It’s another depressing example of this government’s approach.
We’ve had the bold claims and hyperbolic language. Wayne Swan promised “the most comprehensive examination of the tax system in over 50 years”, which would “play a vital role in modernising Australia’s economy to meet the great challenges of the 21st century.”
Just like Kevin Rudd said that climate change was “the greatest moral challenge of our time.”
There has been the deliberate use of symbols – such as a lengthy review, a distinguished panel, even a budget-style lockup –to create a sense that something important was happening.
It’s the same technique the Rudd Government used with the Apology to Indigenous Australians, ratifying the Kyoto Protocol, and its 2020 Summit. Their objective: concentrate attention on the symbols and divert attention from the lack of substance.
Naturally, there has been the intense focus on media management. So Rudd sat on the final report from the Henry Review for several months, delaying its release until just before the budget. That way, it will helpfully disappear from view once the budget media cycle begins.
Don’t forget the most typical feature of how the Rudd Government does things: the yawning chasm between the big promise and the modest reality.
So the promised ‘root and branch tax reform’ has shrunk to something of altogether smaller scale – a typical Labor tax grab. Of Henry’s 138 recommendations, the Rudd Government has accepted precisely two and a half –one being the massive new tax on the mining sector.
But as is also all too common, Rudd and Swan can’t bring themselves to admit they have squibbed it. Even as they unveiled their depressingly timid response, they were furiously claiming to have delivered on the original bold vision.
Swan on Sunday made the ludicrous claim that “if you think about reforms of our economy and the economic system in our lifetime, this is more significant than any I can think of.”
Has he not heard of the introduction of capital gains tax in 1985? Of the superannuation guarantee charge in 1992? Of the GST in 2000?
In substance, the Rudd government’s response to Henry is little more than a $29 billion tax increase. It is $9 billion a year on the resources and energy sector, and a $20 billion increase in the superannuation levy on all businesses.
Once again, that is typical of this government’s approach – when all the empty talk about reform is stripped away, what they are really on about is increasing the tax take.
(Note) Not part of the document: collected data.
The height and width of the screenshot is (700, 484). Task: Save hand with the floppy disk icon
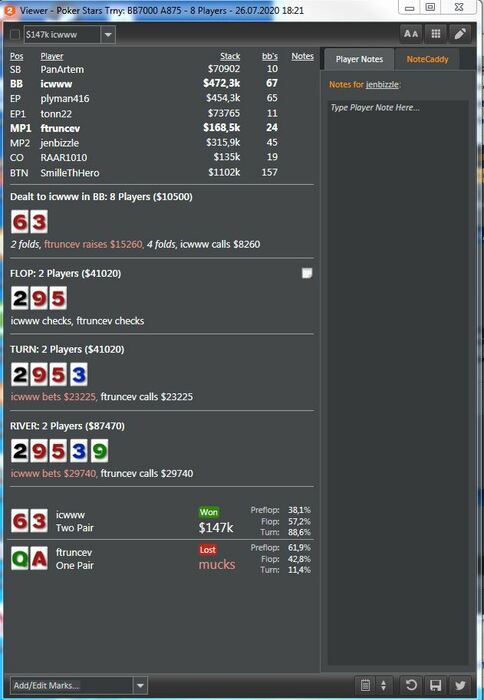tap(435, 685)
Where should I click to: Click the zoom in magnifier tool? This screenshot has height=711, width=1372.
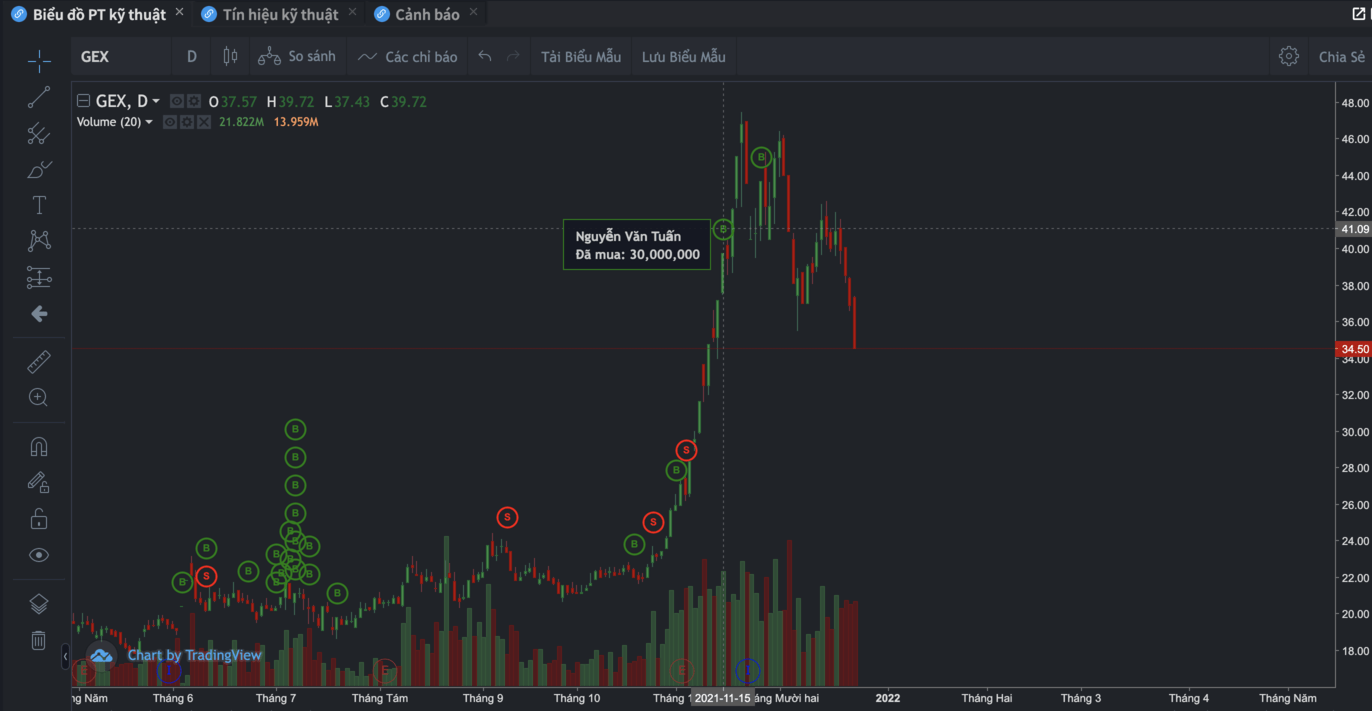click(x=39, y=397)
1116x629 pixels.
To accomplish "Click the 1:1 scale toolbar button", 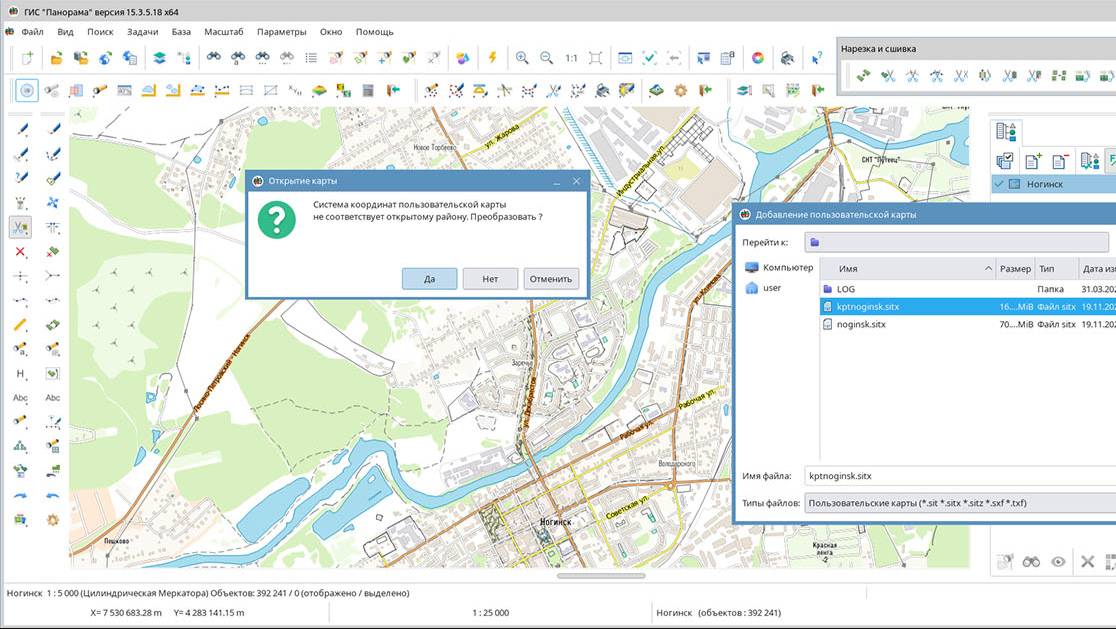I will click(x=571, y=58).
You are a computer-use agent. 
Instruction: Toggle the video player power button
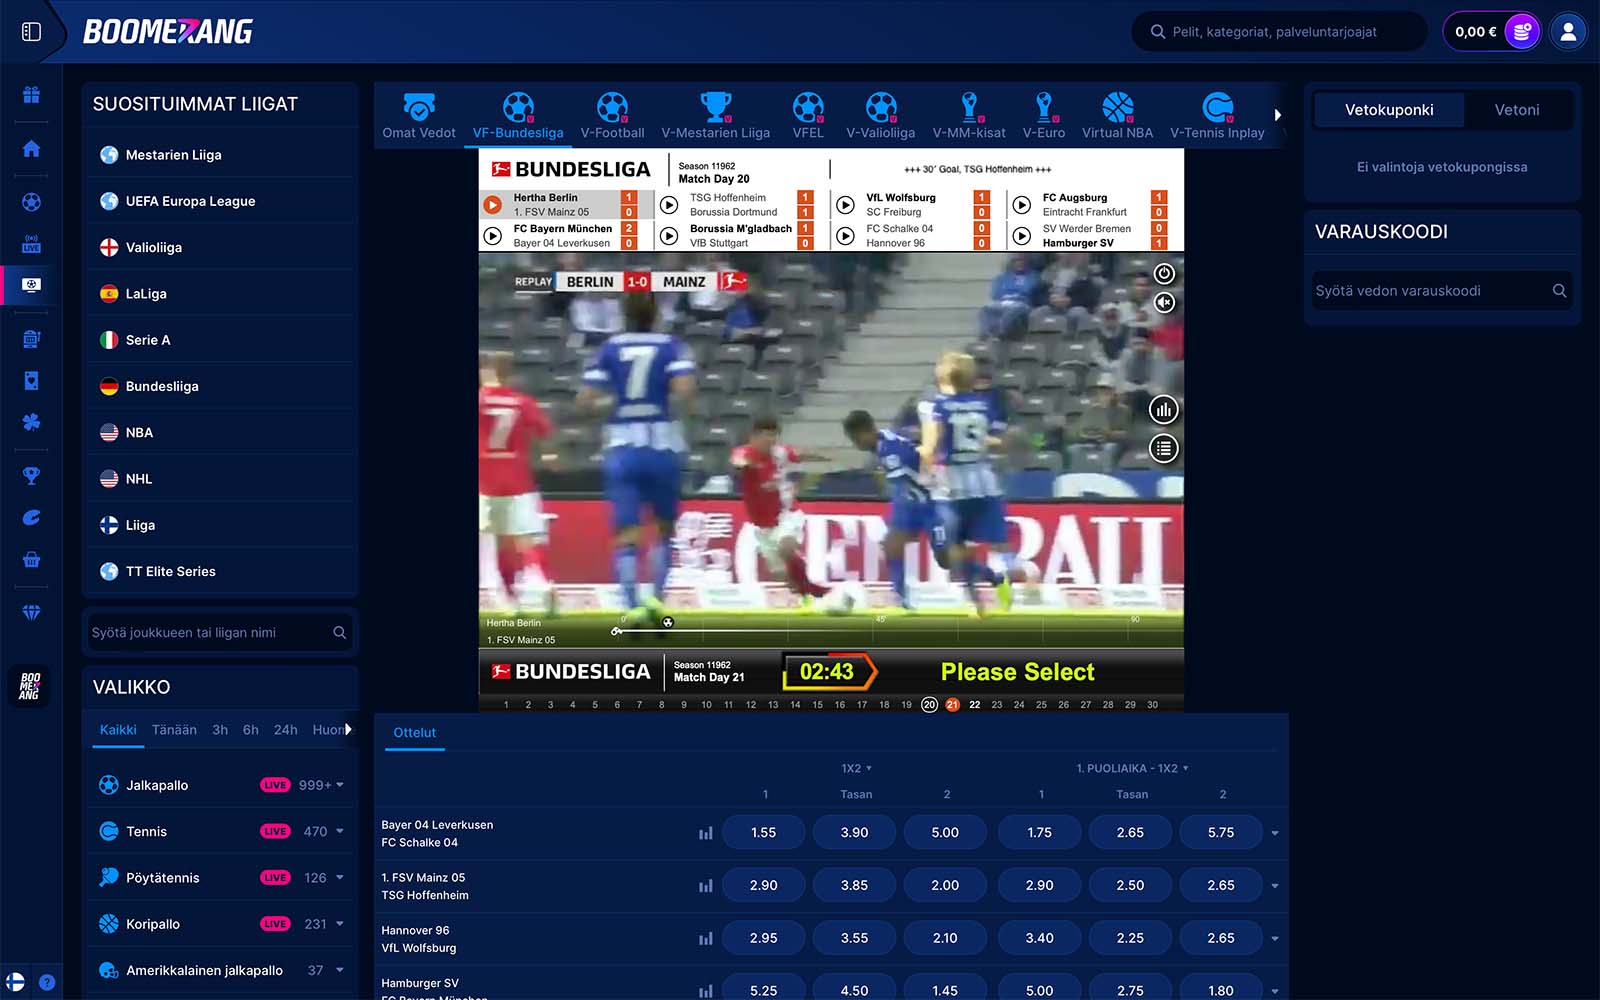[1164, 273]
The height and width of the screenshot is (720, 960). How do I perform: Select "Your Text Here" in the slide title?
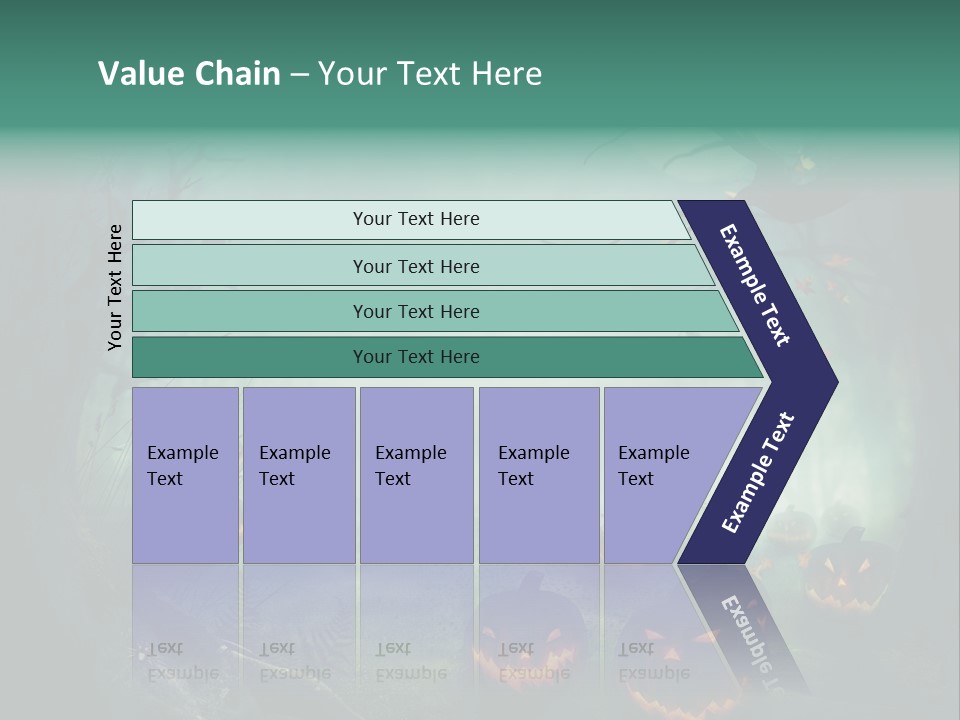pos(430,74)
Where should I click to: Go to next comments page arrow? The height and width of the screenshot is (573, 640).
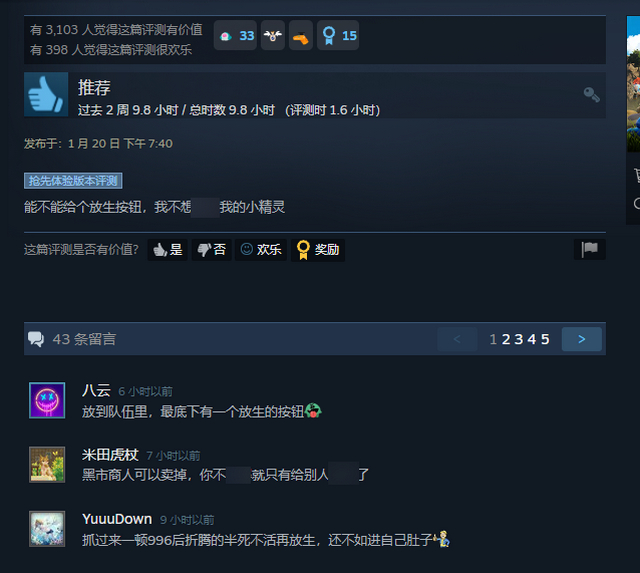point(582,339)
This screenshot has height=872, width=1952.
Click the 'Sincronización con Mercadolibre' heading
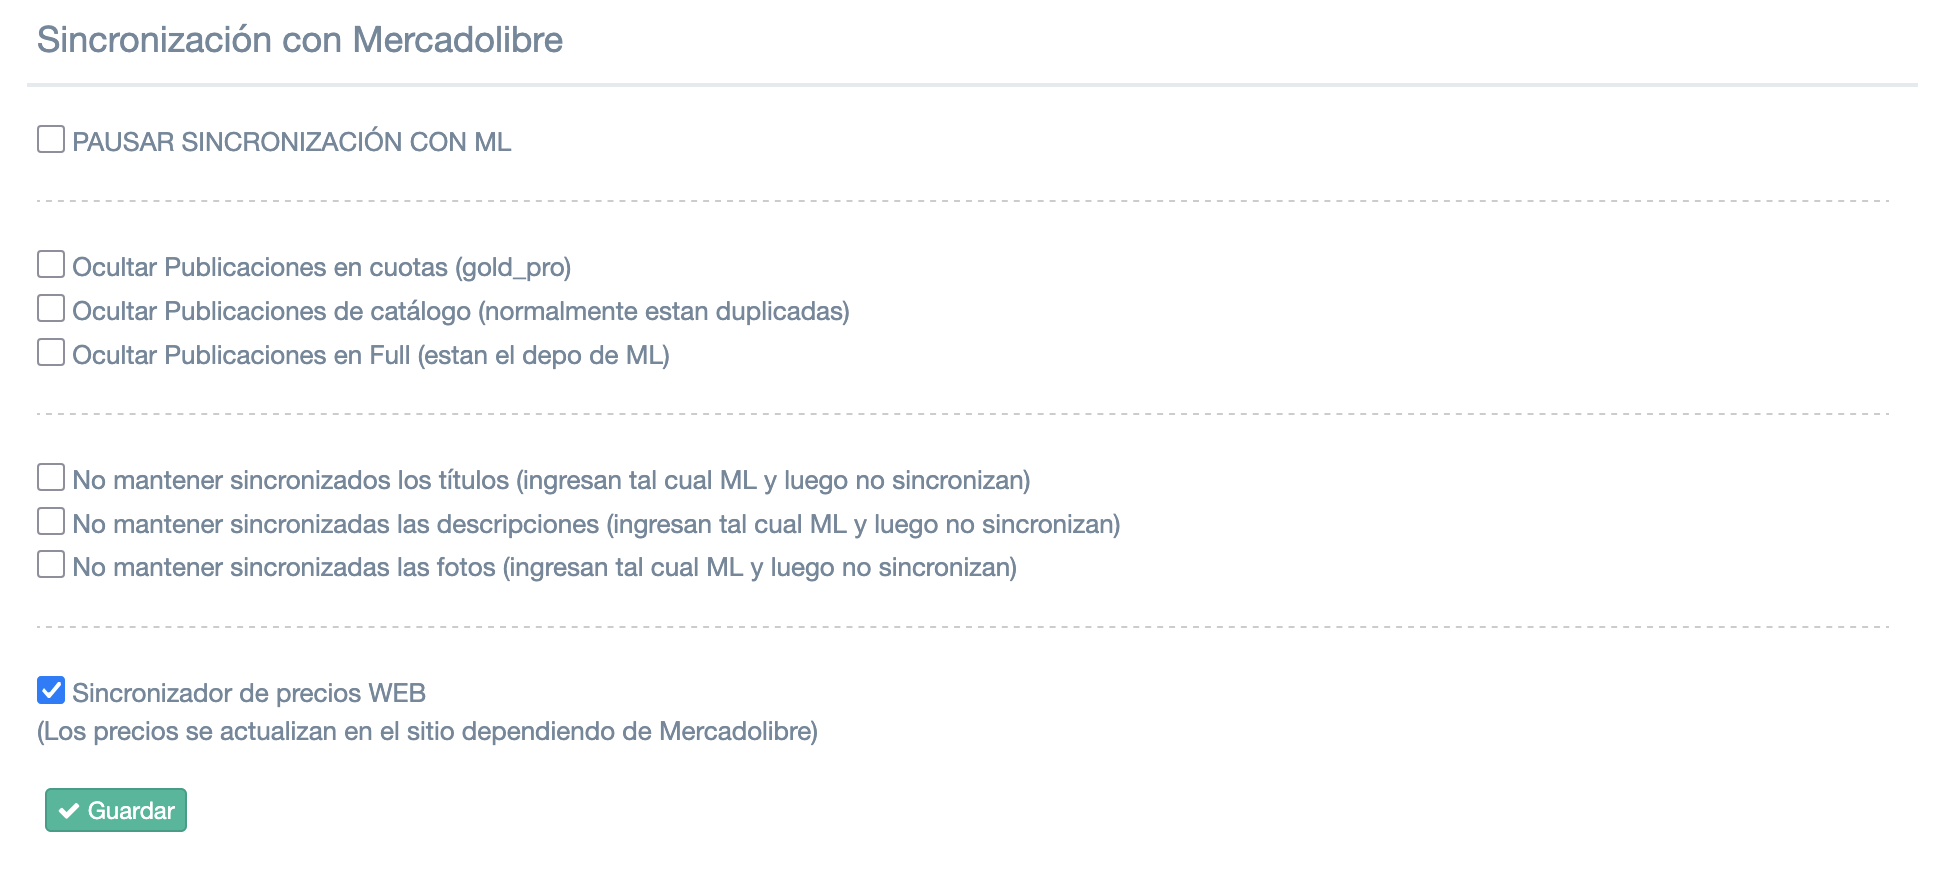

The Rudd government has consistently increased government spending and tax collection – in the misguided belief that government should make up an ever larger share of the national economy.
The Howard government took a very different approach to tax reform. When it introduced the GST, there was a determined focus on offsetting tax reductions – with multiple inefficient state taxes swept away.
But the feature of its response to Henry which is most depressingly typical of the Rudd Government is its craven lack of political courage.
This is a gutless government.
It assigned a respected group of senior officials, academics and industry figures to conduct a thorough review of taxation policy.
Whatever you may think of the merits of individual recommendations, Ken Henry and his colleagues have produced a comprehensive report within an intellectually coherent framework.
If the Rudd Government were serious about reform, it would offer a serious and well considered response.
Instead, it has seized on one recommendation which suits it – for a massive new tax; it has used the Review as a smokescreen to introduce something which was not even recommended – an increase in the compulsory superannuation levy; and it has ignored or specifically rejected the vast bulk of the recommendations.
Mr Rudd likes to talk tough and hairy chested – but just as he has cut and run on the ETS, as he squibbed it reforms to parallel importation of books, he is a wimp on tax reform.
It is the same contrast between the bold promise of courageous advance – and the pathetic reality of fearful retreat – that Monty Python captured in their biting parody of timid ‘Sir Robin.’
Brave Sir Robin ran away, bravely ran away away.
When danger reared its ugly head, he bravely turned his tail and fled.
Let’s just call him ‘Brave Sir Kevin.’
Paul Fletcher is the Liberal Member for Bradfield.